Journalists’ code of ethics forbid being in bed with sources but the code says nothing about being in bed with a fellow journalist.
Journalists like dating each other because only journalists understand the phrase: “Not tonight dear, I’m on deadline.”
Attempts to date people outside of the newsroom who cannot name gubernatorial candidates from 1995, have a limited vocabulary and who don’t know who Hunter S. Thompson is will only lead to a return to dating journalists.
Hiding an office romance in a news-gathering organization is ultimately futile. Within days weeks months, snooping journalists will soon discover the tryst – but usually long after the relationship has ended.
Dating other journalists often results in “work goggles.” By limiting their selection of a mate to the confines of a newsroom, journalists are ultimately setting themselves up for a crash-and-burn relationship.

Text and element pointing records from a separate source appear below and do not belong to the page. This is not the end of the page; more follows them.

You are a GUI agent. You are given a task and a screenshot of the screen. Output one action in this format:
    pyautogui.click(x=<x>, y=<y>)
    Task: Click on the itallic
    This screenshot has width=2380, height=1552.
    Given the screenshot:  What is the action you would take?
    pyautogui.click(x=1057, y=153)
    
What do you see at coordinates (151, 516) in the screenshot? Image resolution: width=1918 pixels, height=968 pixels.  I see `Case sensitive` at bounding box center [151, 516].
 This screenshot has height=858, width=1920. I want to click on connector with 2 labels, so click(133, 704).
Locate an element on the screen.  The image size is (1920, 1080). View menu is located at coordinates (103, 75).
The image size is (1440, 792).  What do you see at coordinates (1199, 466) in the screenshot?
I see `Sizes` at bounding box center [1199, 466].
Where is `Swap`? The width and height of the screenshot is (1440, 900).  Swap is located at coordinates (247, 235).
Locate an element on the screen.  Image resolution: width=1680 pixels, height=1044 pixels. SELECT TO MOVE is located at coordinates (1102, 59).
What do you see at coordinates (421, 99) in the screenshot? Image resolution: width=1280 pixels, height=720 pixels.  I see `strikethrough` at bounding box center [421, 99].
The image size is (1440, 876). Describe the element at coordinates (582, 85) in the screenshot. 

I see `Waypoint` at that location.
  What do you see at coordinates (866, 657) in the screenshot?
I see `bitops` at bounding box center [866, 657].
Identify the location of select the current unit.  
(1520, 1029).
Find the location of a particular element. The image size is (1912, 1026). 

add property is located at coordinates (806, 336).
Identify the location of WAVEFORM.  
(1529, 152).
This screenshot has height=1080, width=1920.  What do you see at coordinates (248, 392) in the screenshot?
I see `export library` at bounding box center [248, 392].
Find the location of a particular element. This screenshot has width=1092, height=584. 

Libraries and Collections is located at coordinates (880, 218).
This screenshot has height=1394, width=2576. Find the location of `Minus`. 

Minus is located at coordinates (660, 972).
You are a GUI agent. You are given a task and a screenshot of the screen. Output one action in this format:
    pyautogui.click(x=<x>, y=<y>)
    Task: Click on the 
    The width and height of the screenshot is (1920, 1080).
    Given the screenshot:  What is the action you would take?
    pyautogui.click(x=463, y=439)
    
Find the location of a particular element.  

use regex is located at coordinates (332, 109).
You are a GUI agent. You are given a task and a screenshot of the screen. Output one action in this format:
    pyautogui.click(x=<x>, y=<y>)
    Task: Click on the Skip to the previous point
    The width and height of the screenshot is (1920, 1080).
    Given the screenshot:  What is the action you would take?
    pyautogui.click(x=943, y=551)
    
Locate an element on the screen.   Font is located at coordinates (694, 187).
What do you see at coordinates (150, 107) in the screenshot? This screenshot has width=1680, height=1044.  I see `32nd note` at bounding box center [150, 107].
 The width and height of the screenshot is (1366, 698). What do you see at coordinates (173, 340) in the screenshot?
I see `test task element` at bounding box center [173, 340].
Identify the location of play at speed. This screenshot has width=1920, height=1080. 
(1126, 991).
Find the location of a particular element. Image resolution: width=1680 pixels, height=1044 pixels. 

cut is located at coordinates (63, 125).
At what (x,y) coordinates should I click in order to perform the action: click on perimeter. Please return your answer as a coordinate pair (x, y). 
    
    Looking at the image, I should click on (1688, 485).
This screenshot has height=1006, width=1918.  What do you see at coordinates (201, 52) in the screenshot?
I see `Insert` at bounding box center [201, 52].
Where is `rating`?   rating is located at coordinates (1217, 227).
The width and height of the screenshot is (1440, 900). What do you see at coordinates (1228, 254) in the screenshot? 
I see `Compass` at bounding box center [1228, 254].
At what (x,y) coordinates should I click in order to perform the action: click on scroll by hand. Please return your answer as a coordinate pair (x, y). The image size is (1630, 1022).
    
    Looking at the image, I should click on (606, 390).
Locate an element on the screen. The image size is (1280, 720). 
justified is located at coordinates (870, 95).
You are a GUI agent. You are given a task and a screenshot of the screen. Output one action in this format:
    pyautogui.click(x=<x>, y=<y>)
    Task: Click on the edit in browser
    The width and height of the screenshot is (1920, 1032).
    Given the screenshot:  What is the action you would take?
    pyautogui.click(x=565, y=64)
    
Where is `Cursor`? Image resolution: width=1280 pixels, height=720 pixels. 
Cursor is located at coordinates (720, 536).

Competition for A1, scoops and the sheer fact of spending 22 hours a day in the same room with another human being can kill a relationship faster than the decline of newspaper subscriptions. Needless to say, picking a mate from within a newsroom can have its disadvantages.
But only by dating a fellow journalist can one get away with saying, “Baby, I’m not gonna make it over tonight. I just got a tip and . . . .” Say that to someone outside the industry and that journalist probably just lost another reader and bed buddy. But say it that to a fellow journalist and the reply will be: “Want me to bring my video camera?”